(Work instruction): Find the line that contains "Image resolution: width=1095" in the records below, then repeat exactly that line and each one after it, leaving pictures out.
*** Opening Data for the task ***
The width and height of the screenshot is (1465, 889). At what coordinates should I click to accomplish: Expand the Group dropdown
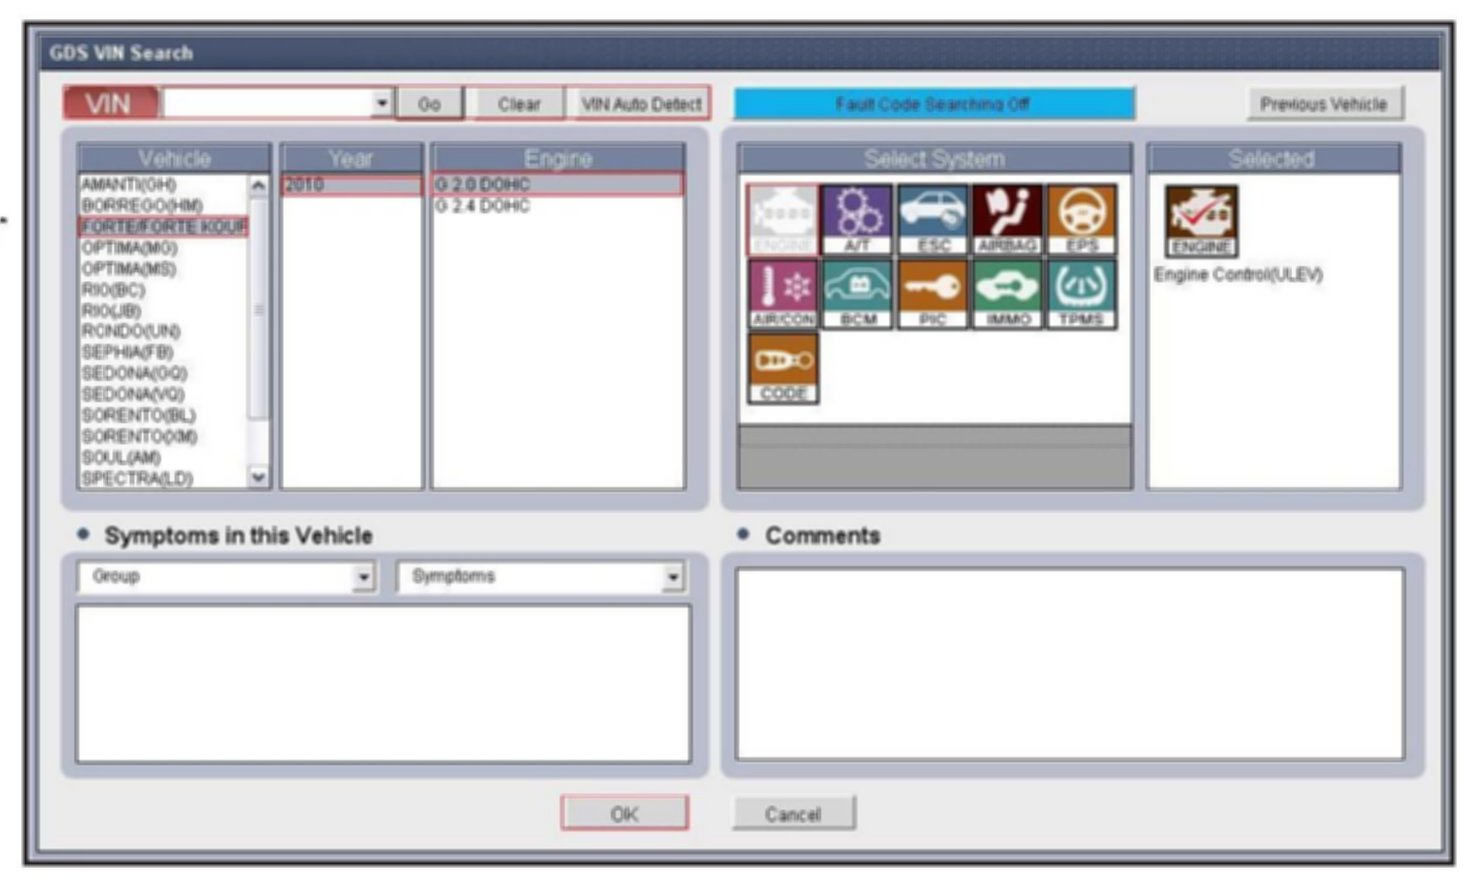tap(364, 577)
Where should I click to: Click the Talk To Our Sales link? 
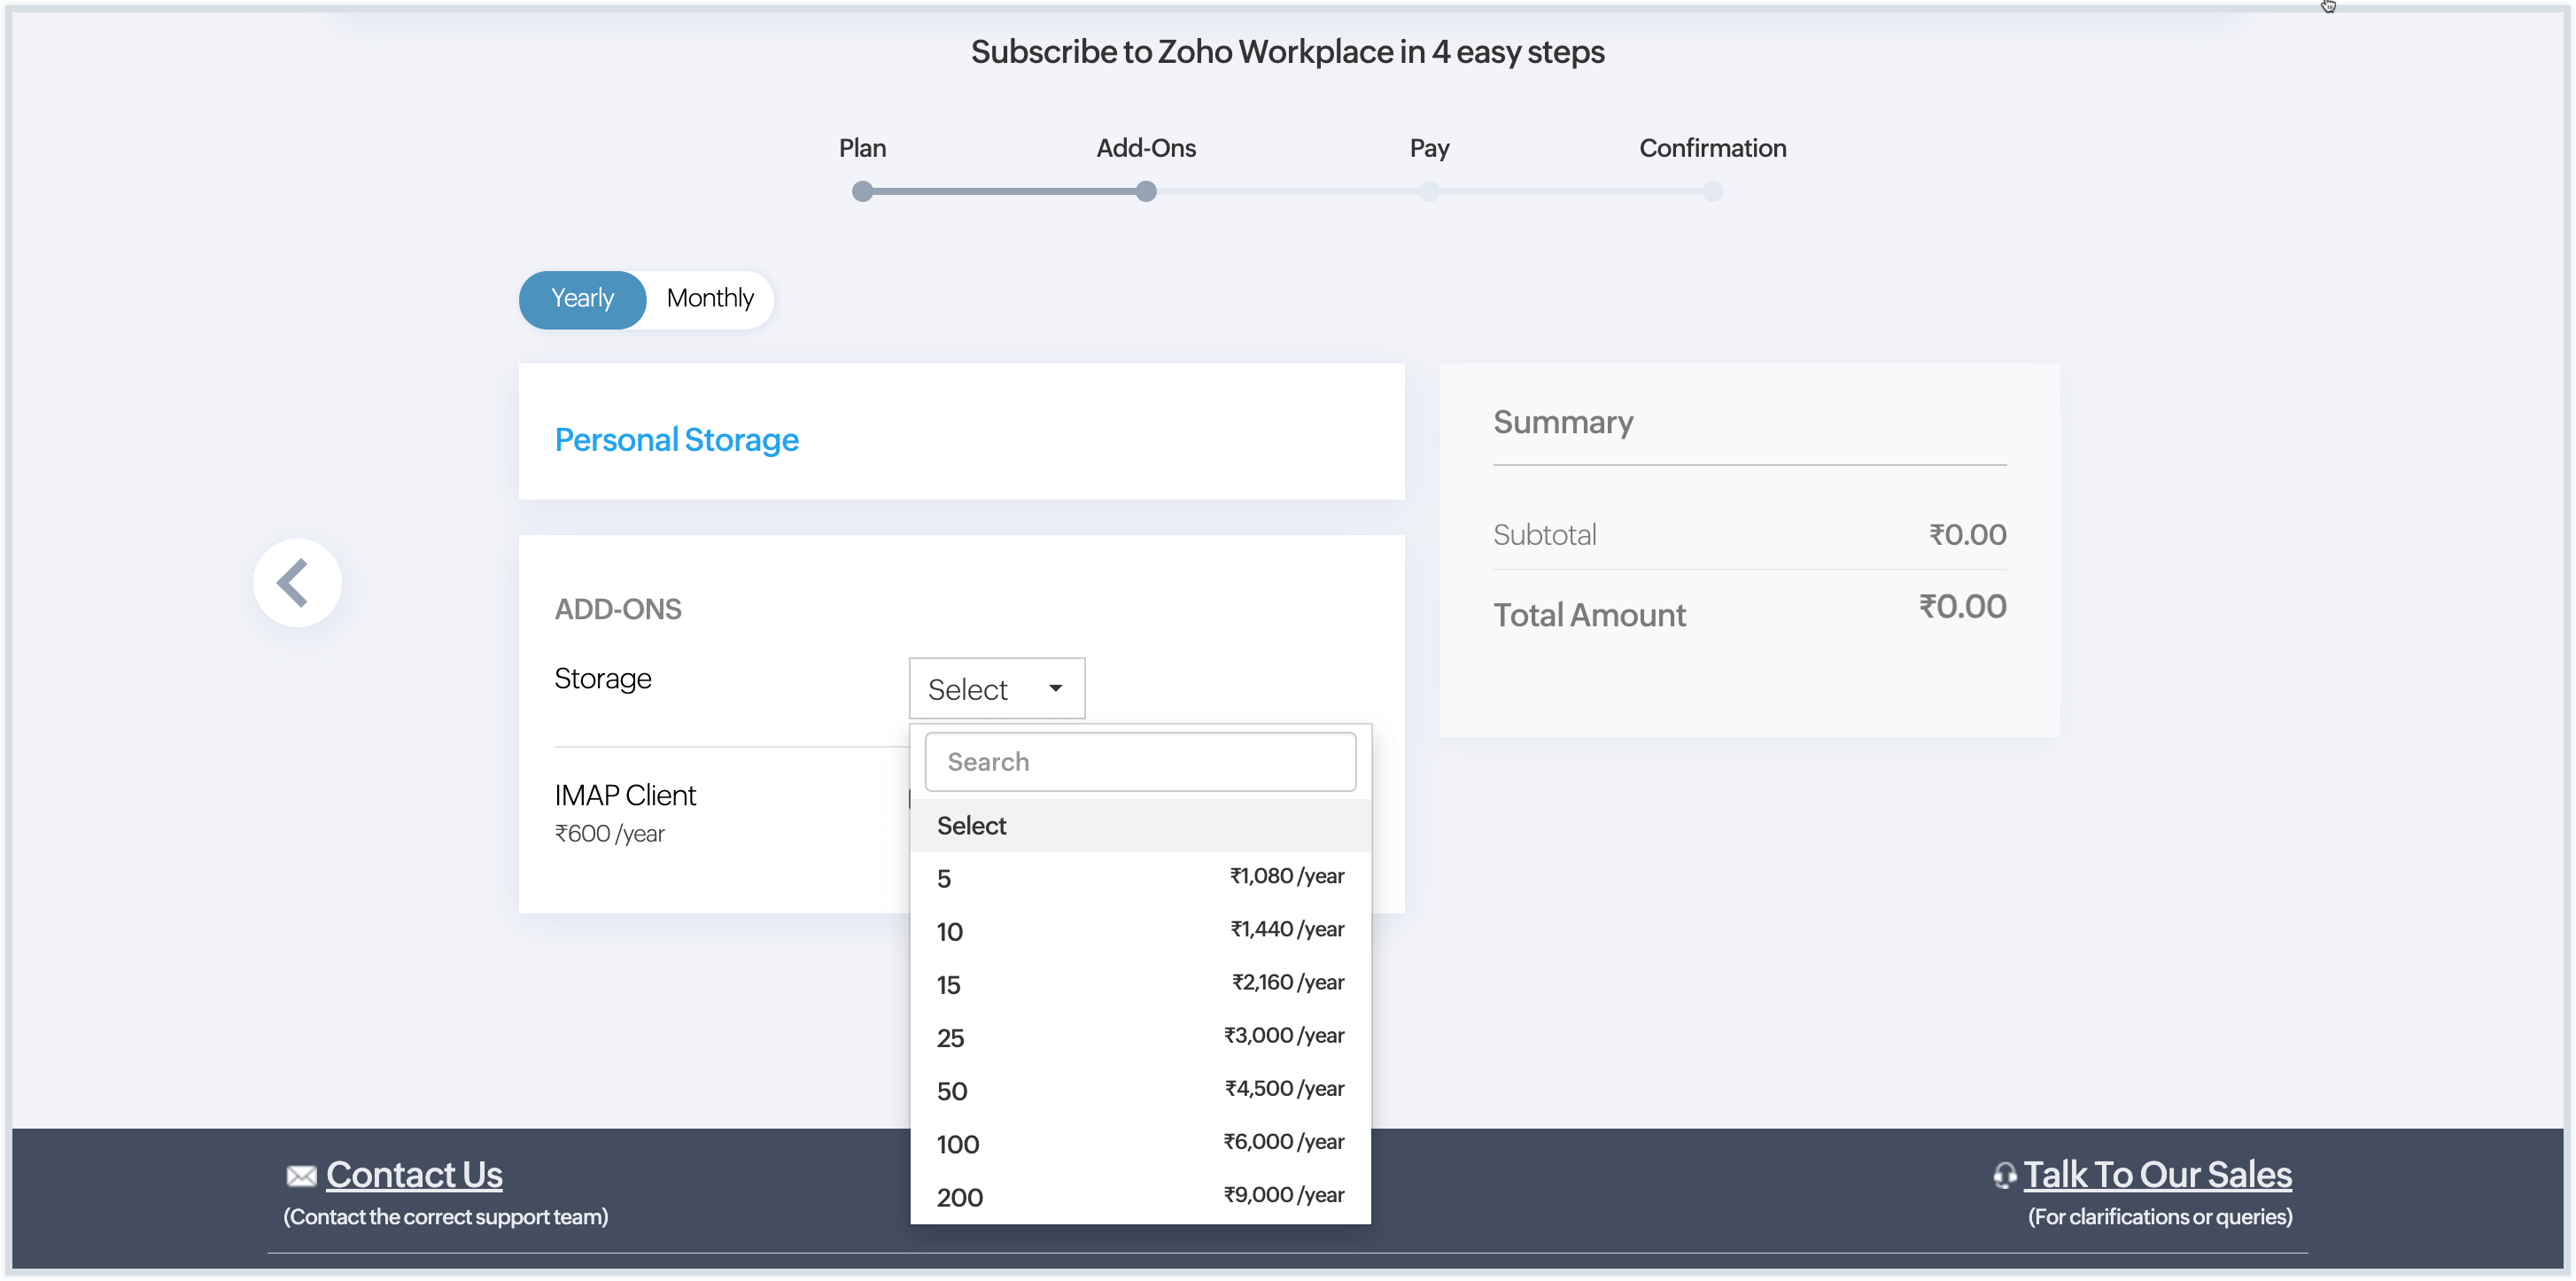2155,1173
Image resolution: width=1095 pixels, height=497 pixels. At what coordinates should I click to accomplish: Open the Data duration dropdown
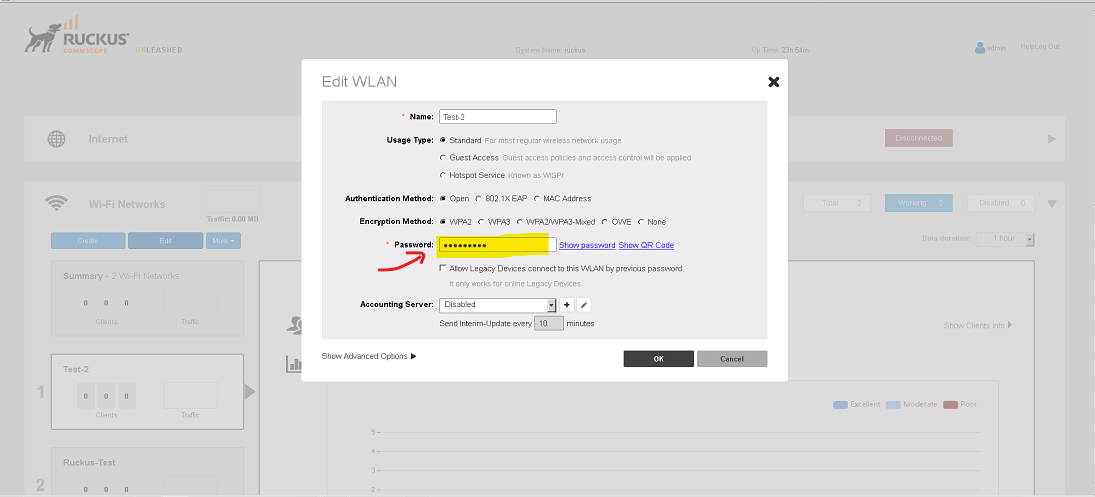[1005, 239]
*** Closing Data for the task ***
(Exercise result):
Image resolution: width=1095 pixels, height=497 pixels. At what coordinates should I click to accomplish: Open the Data duration dropdown
[1005, 239]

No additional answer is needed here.